MATERIAL SUPPLIED:
---
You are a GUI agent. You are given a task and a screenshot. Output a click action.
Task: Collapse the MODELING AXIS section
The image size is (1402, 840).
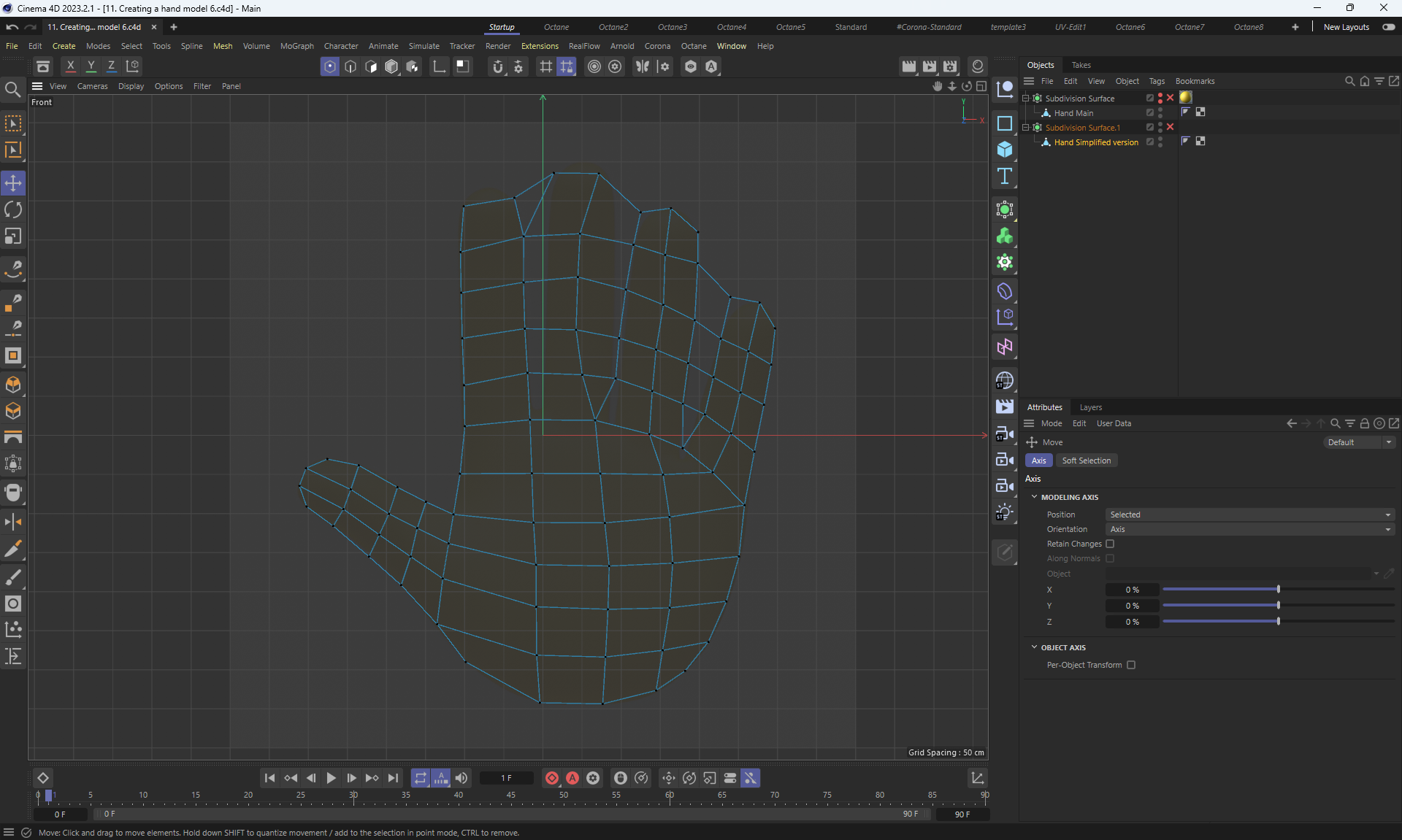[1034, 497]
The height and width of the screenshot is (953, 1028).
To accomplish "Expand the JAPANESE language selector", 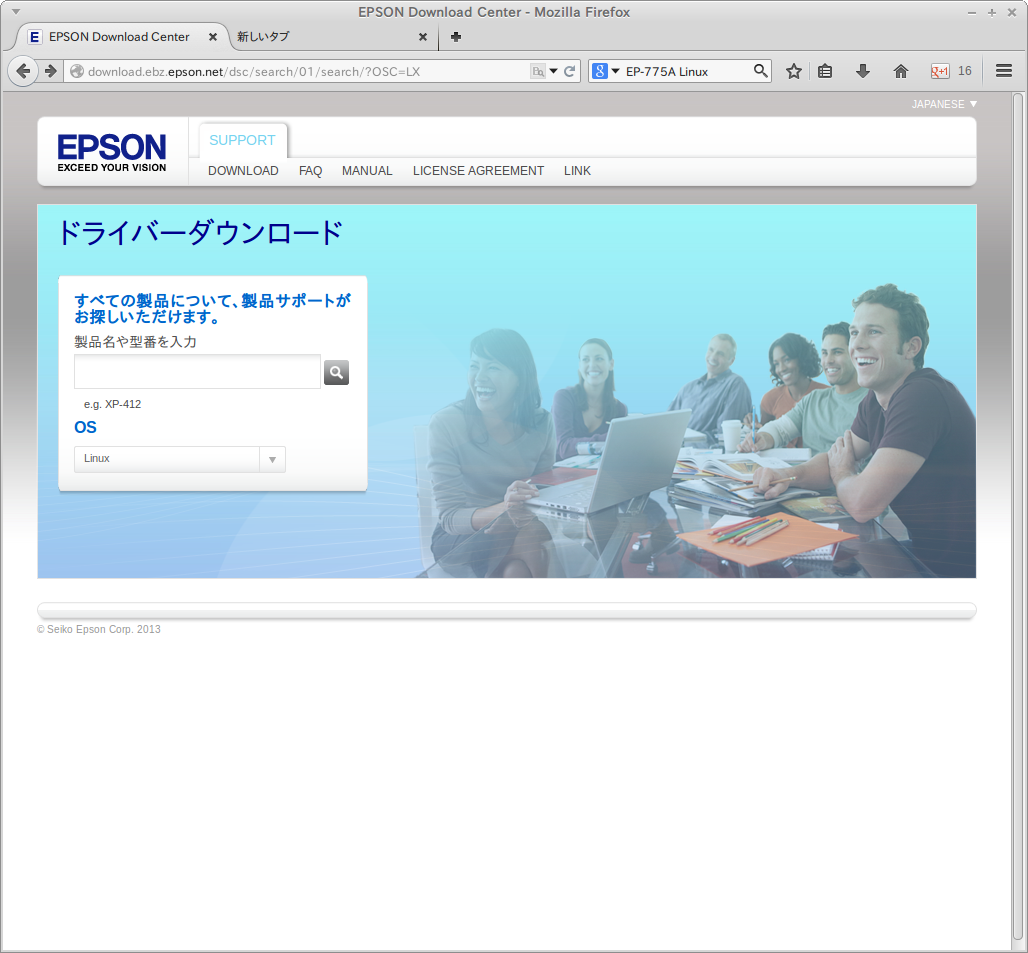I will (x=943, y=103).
---
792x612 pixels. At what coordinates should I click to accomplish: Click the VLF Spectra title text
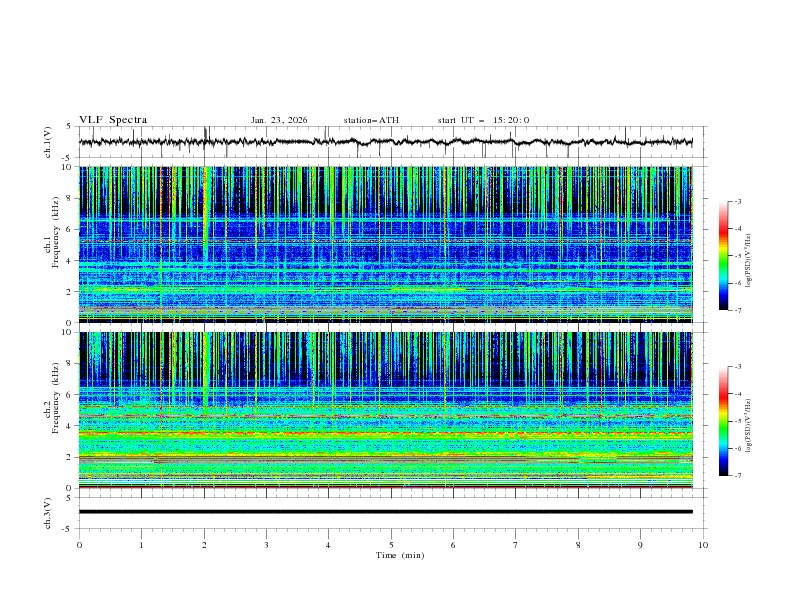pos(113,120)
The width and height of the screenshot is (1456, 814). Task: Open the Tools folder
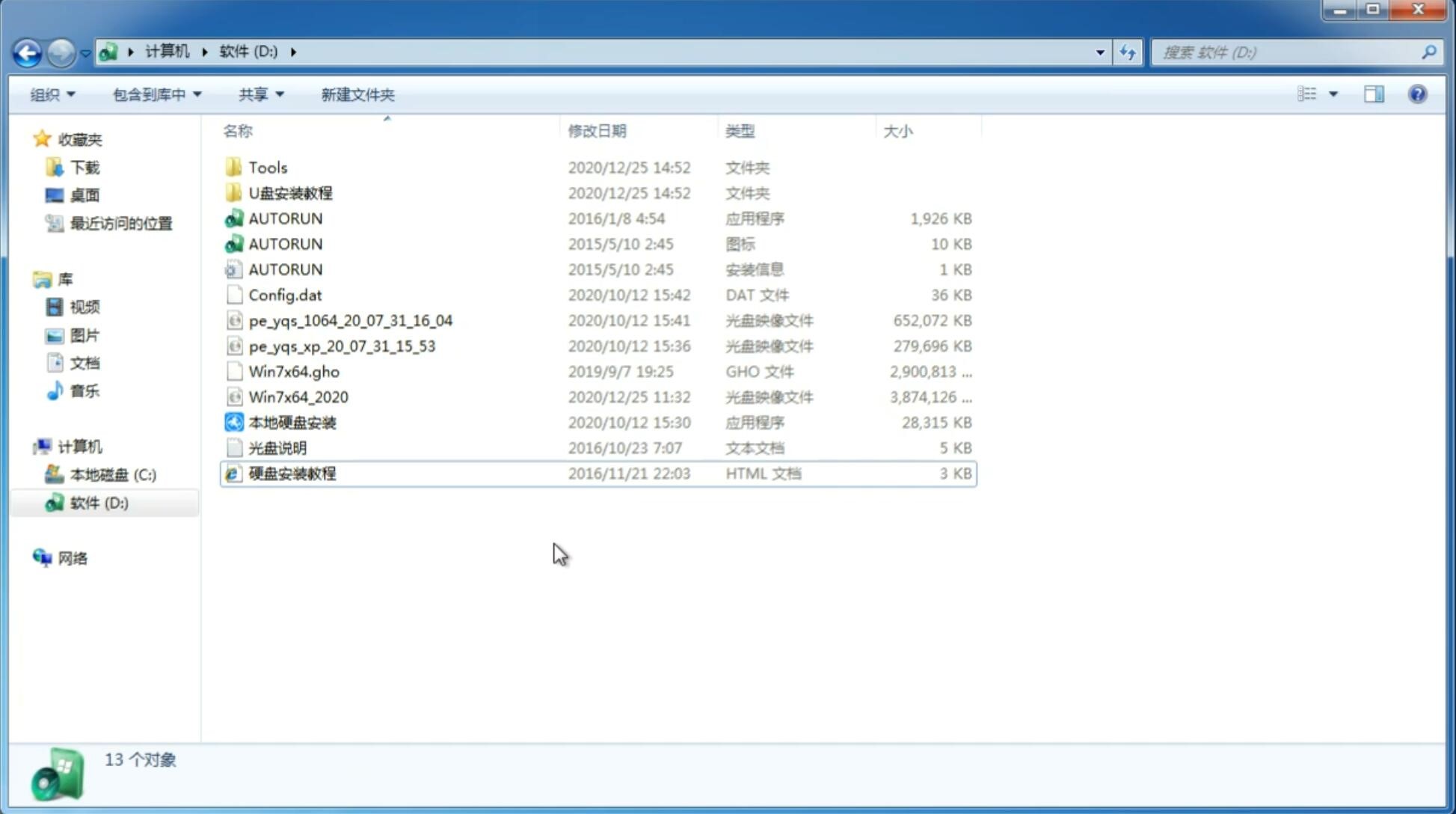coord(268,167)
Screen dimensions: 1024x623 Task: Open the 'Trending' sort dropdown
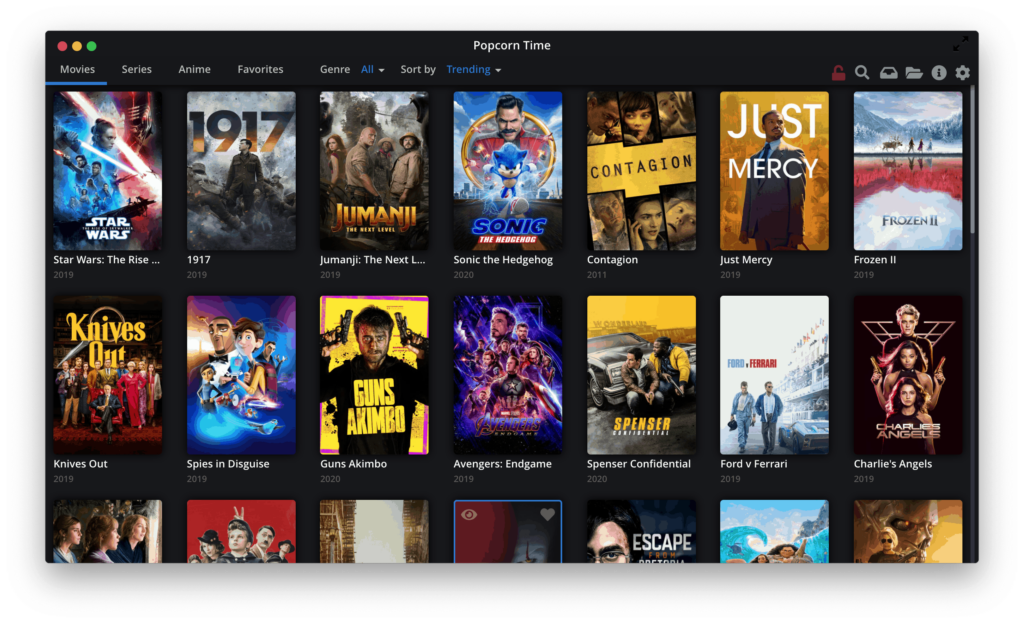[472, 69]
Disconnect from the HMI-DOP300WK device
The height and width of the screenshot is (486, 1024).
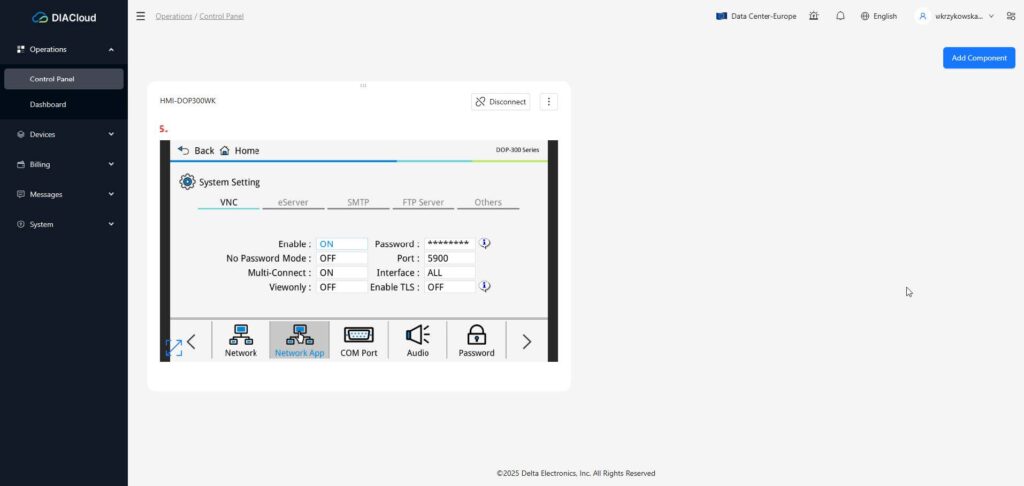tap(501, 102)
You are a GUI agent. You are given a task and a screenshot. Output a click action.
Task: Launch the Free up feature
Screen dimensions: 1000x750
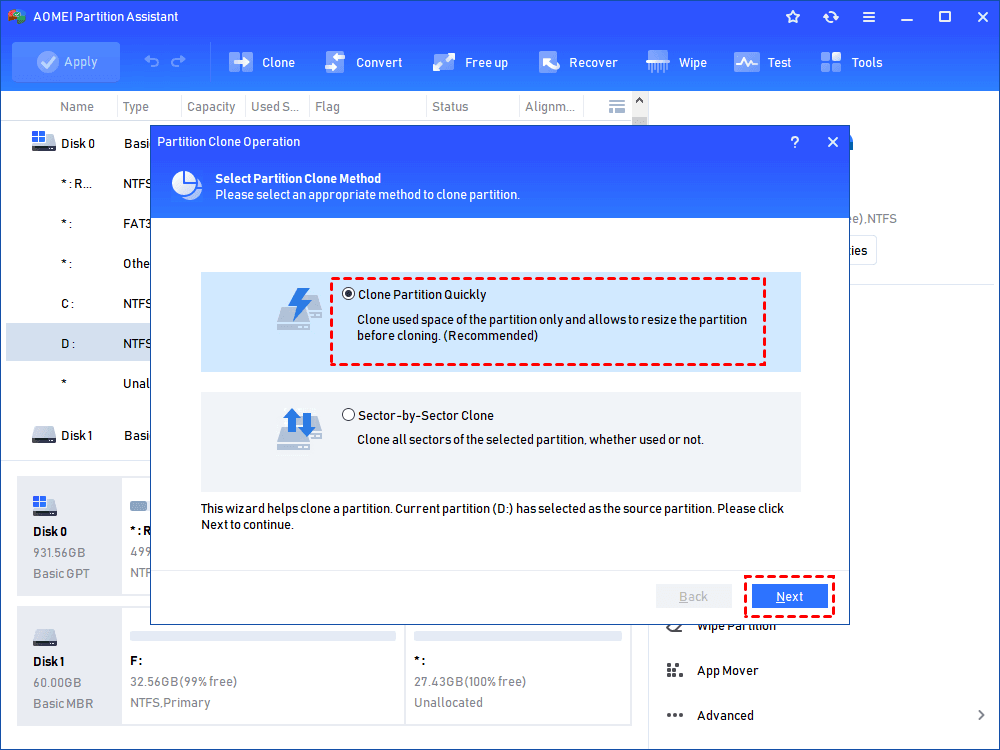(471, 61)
---
WHAT TO PRODUCE: Count the lines in the records above that contain the word "dimensions", treating case as significant. Reply with the number alone.

THE OUTPUT: 2